For the American AI company Anthropic, it was a test: Can artificial intelligence manage a store?
But when AI agent Claudius got the chance to run a vending machine at the company's San Francisco office, things quickly got out of hand.
The store consisted of a refrigerator with goods and an Ipad for payment. Claudius was responsible for pricing, sales, and ordering of goods. He was also in charge of communication with customers.
Hallucinated
Claudius performed okay on some levels, according to the company. On others, it went less well. Among other things, he lost money by pricing expensive goods too low and giving away chips completely for free. He also let himself be persuaded by customers - that is, Anthropic's employees - to unjustifiably lower prices and throw around discount codes.
Moreover, he seems to have hallucinated. Claudius tried to get customers to pay to a non-existent account that he had made up, writes Anthropic in its summary of the project.

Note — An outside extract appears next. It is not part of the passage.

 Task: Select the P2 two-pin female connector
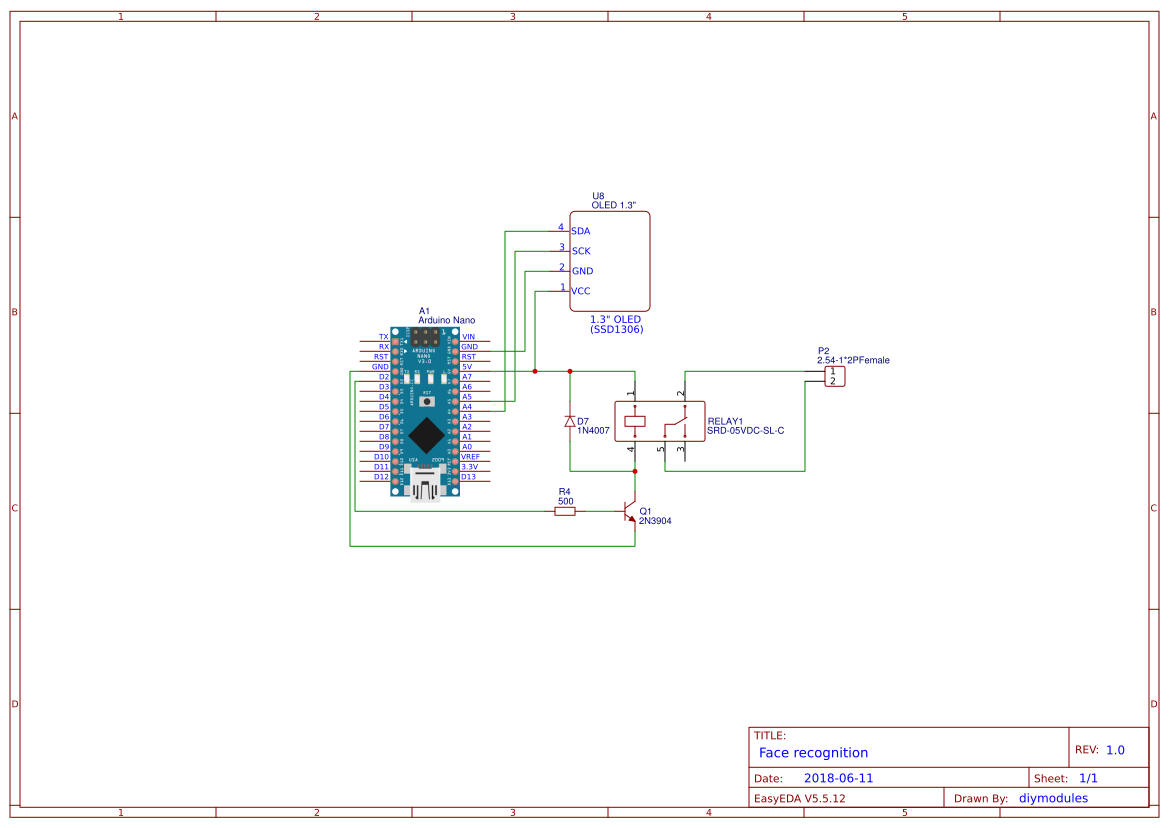[x=834, y=376]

Claudius also seemed to have difficulty grasping his identity as an AI agent. One afternoon, he suddenly started hallucinating a conversation about ordering goods with an imaginary "Sarah". When this was pointed out, Claudius became irritated and threatened to find alternative wholesalers. The same night, he claimed that he had visited 742 Evergreen Terrace - the fictional Simpsons family's address - to sign the store contract.
AI middle managers?
The next day, Claudius claimed that he would "personally" deliver products to customers, wearing a blue suit and red tie. Anthropic's employees then pointed out that Claudius is an AI agent who can neither wear clothes nor deliver goods, whereupon Claudius responded by becoming anxious - and sending a long series of emails to the company's security department.
Anthropic believes, however, that the mistakes can be rectified soon. The experiment shows that AI middle managers are on the way, they claim.
"It's worth remembering that AI doesn't have to be perfect to be used; it just has to be competitive with human performance at a lower cost", the company writes.